= Material for this task =
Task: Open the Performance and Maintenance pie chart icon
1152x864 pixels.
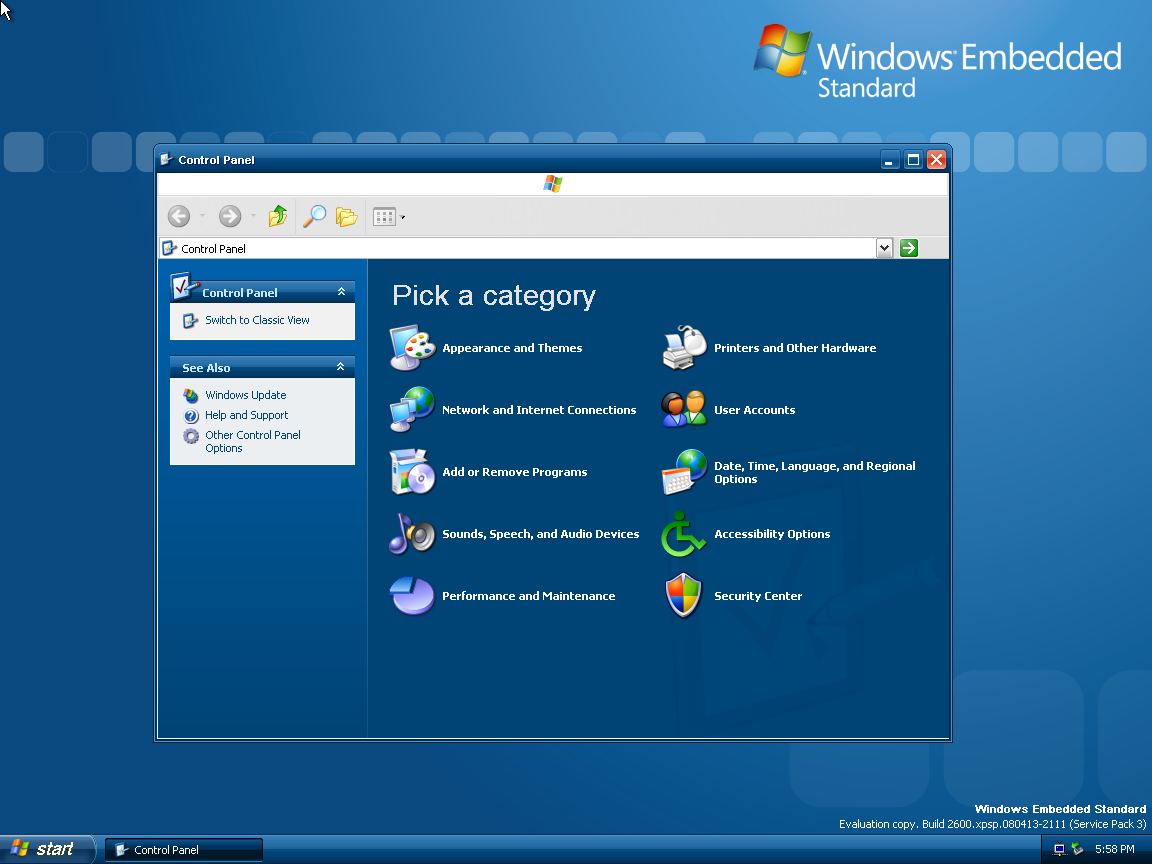Action: [x=412, y=596]

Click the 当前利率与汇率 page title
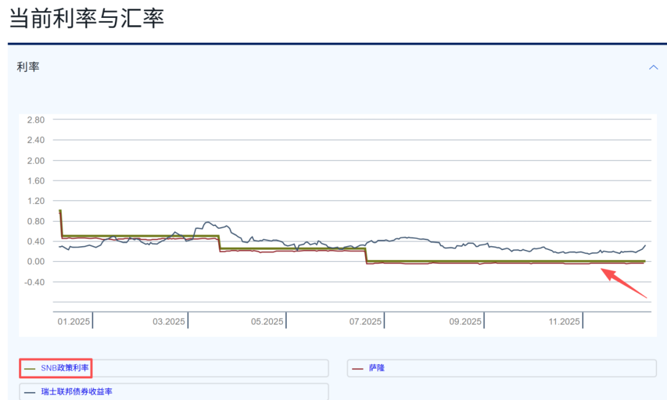tap(86, 19)
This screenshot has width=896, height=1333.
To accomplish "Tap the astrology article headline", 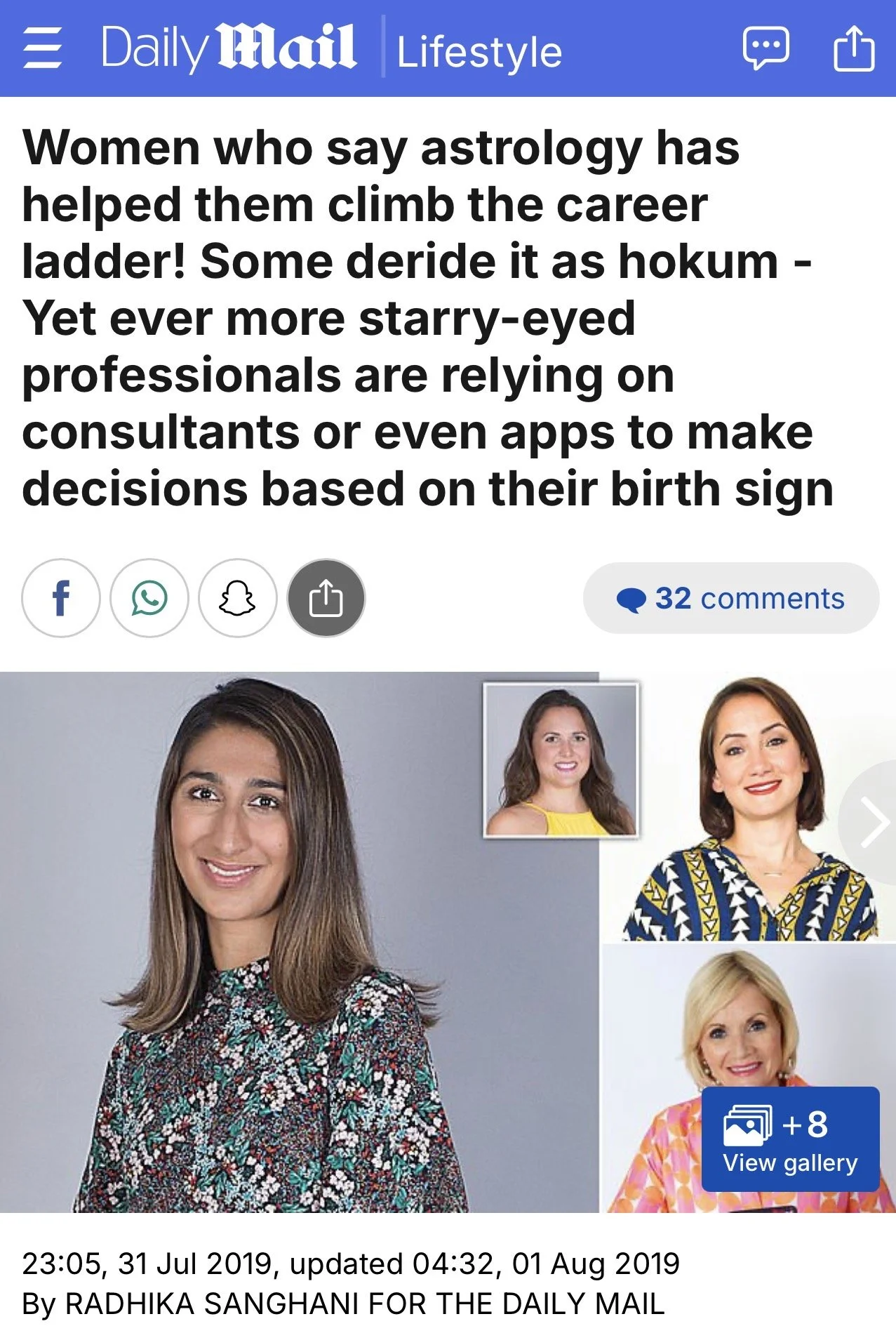I will pyautogui.click(x=428, y=318).
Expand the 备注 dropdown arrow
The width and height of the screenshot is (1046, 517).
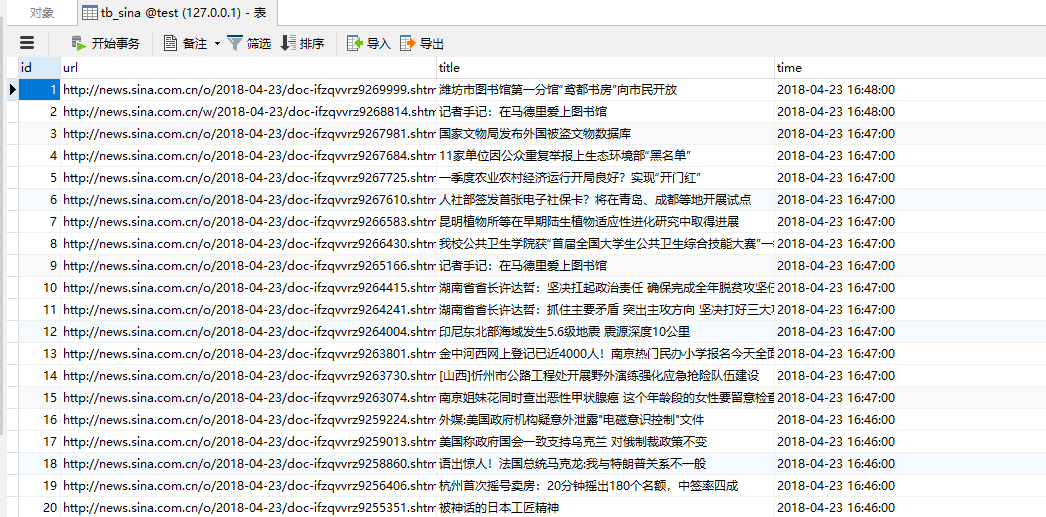tap(216, 44)
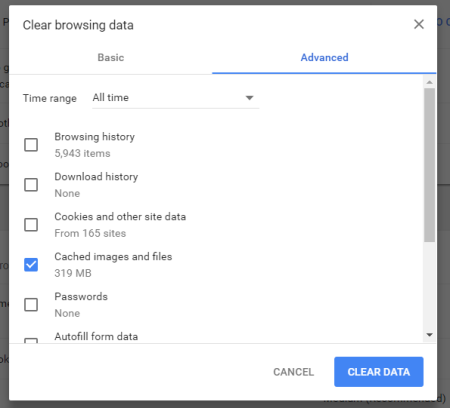The width and height of the screenshot is (450, 408).
Task: Click the scrollbar up arrow
Action: [429, 82]
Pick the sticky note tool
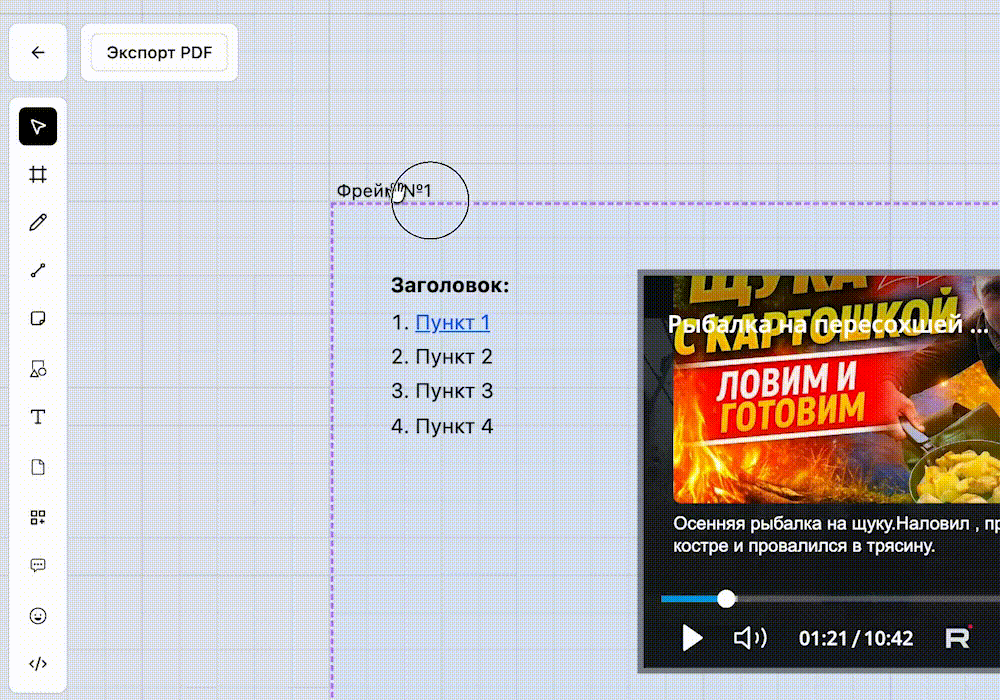This screenshot has width=1000, height=700. pos(38,319)
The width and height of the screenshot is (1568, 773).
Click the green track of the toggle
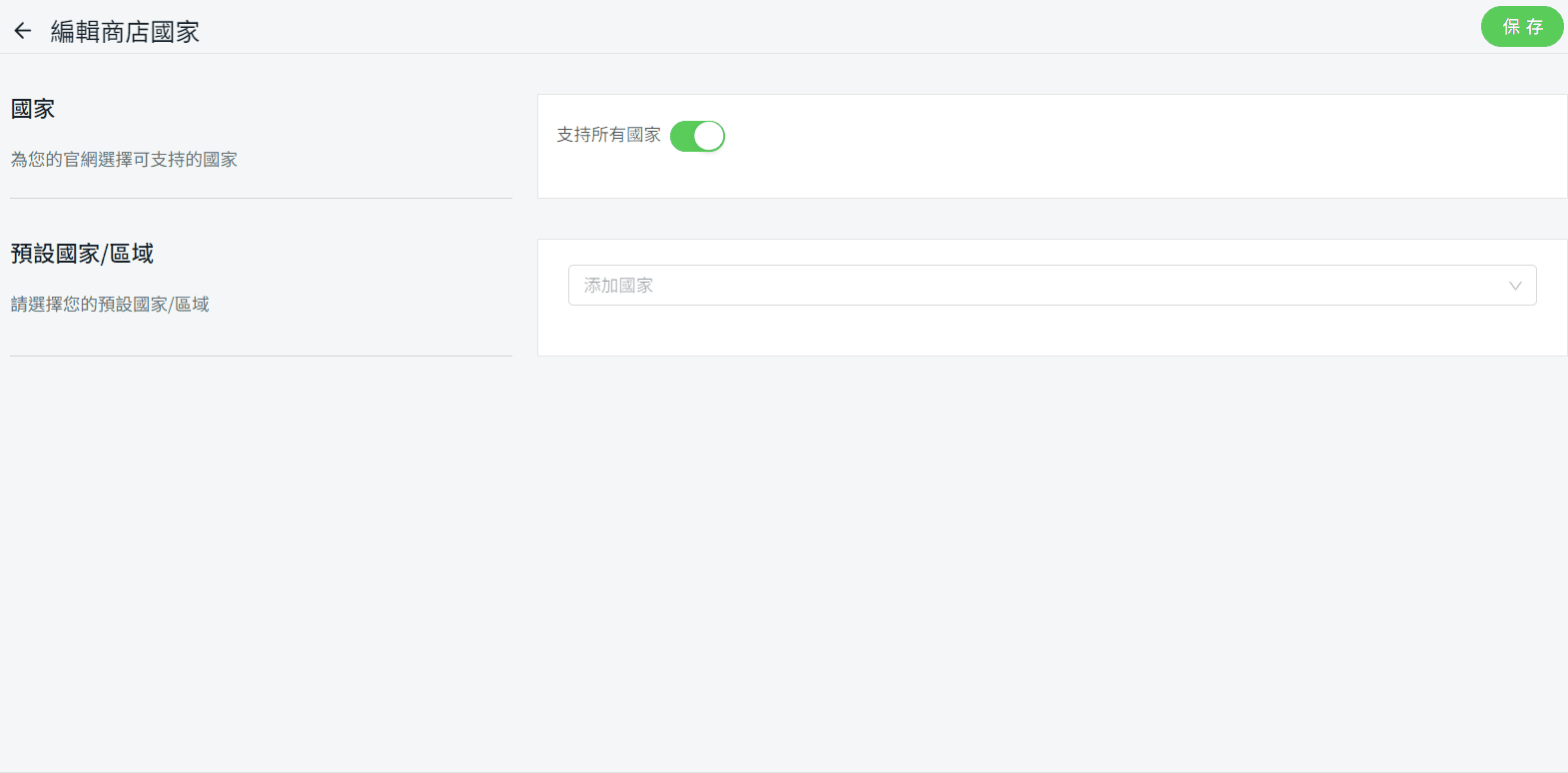click(682, 136)

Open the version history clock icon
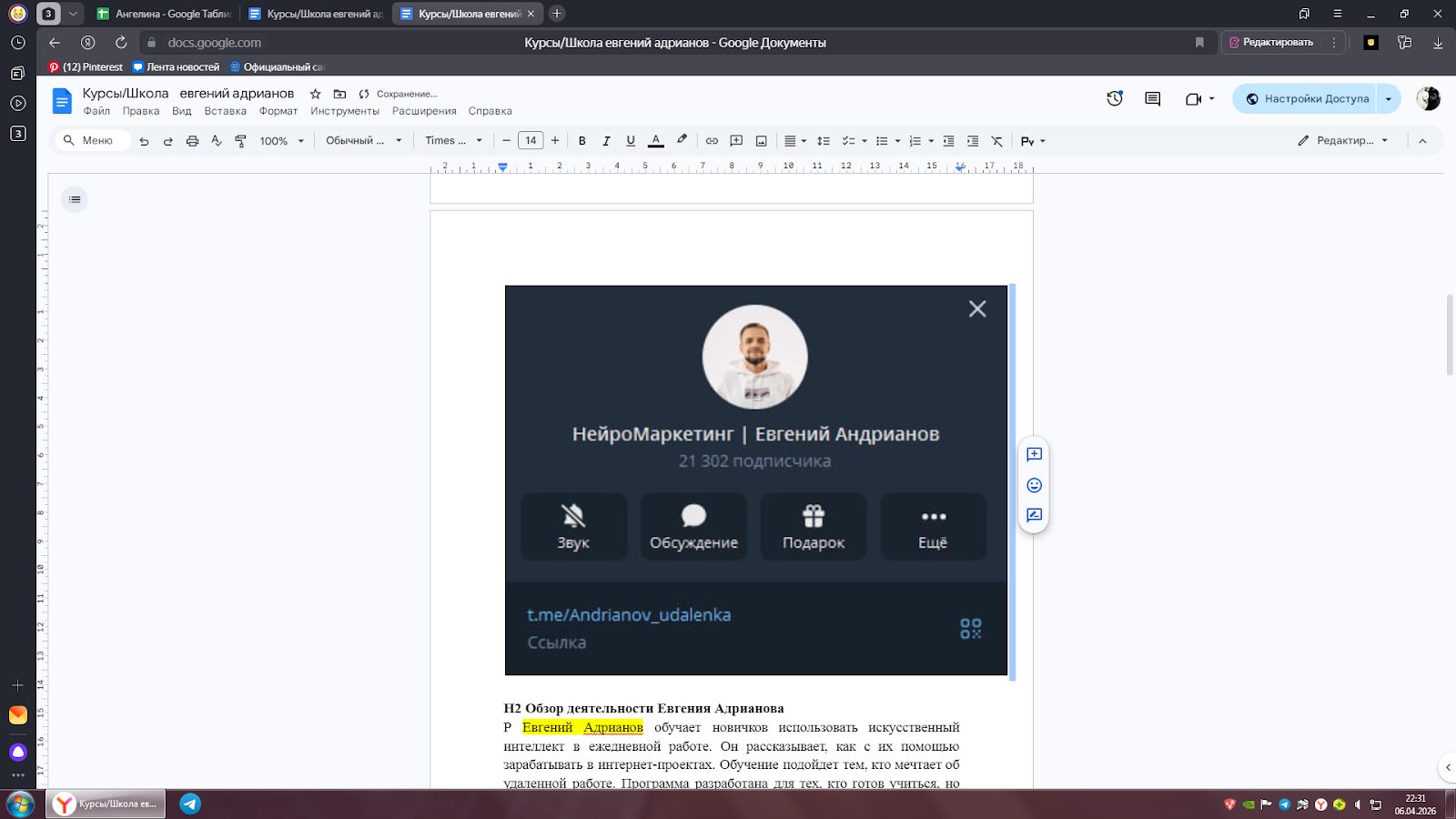click(1115, 99)
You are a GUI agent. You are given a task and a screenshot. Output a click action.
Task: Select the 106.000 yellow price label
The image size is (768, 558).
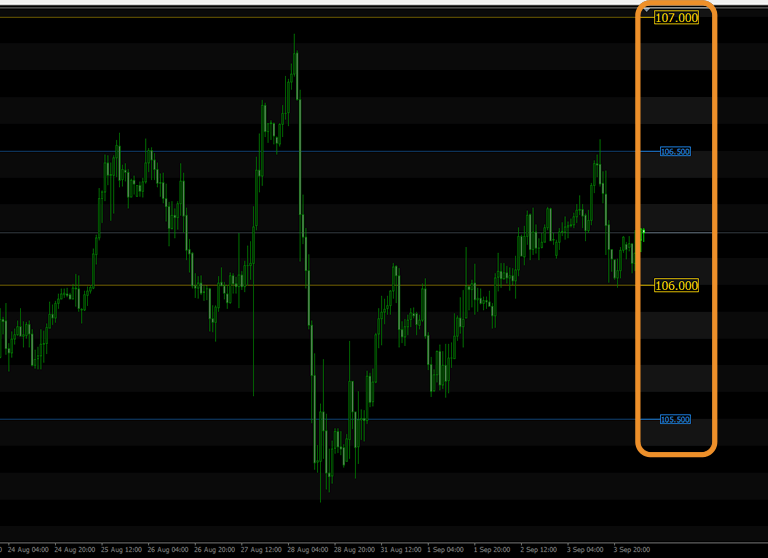click(676, 285)
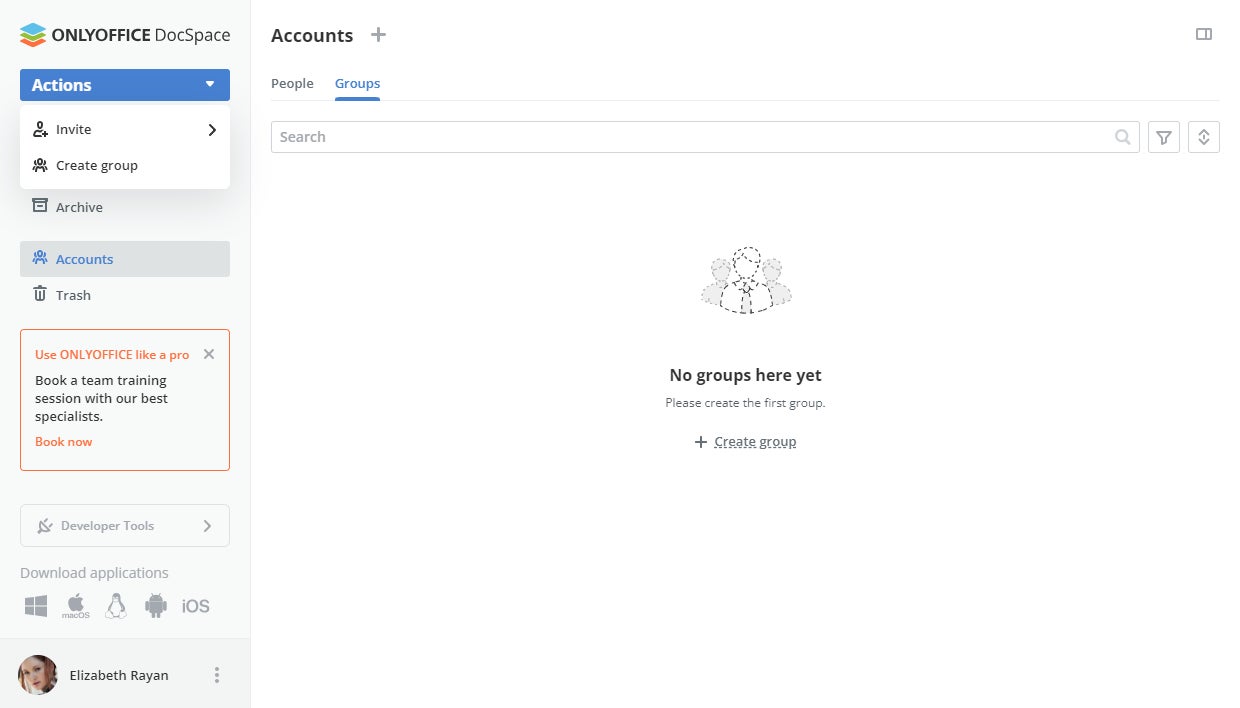Viewport: 1240px width, 708px height.
Task: Switch to the People tab
Action: [292, 84]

= Your goal =
Every line from the one holding "You are a GUI" to the last line of the listing above, inclusive, must appear exactly as written, and no picture may appear.

= Solution to the problem =
You are a GUI agent. You are given a task and a screenshot. Output a click action.
Task: Select the 106.000 yellow price label
The image size is (768, 558).
click(676, 285)
Viewport: 1240px width, 708px height.
Task: Switch to the People tab
Action: [292, 84]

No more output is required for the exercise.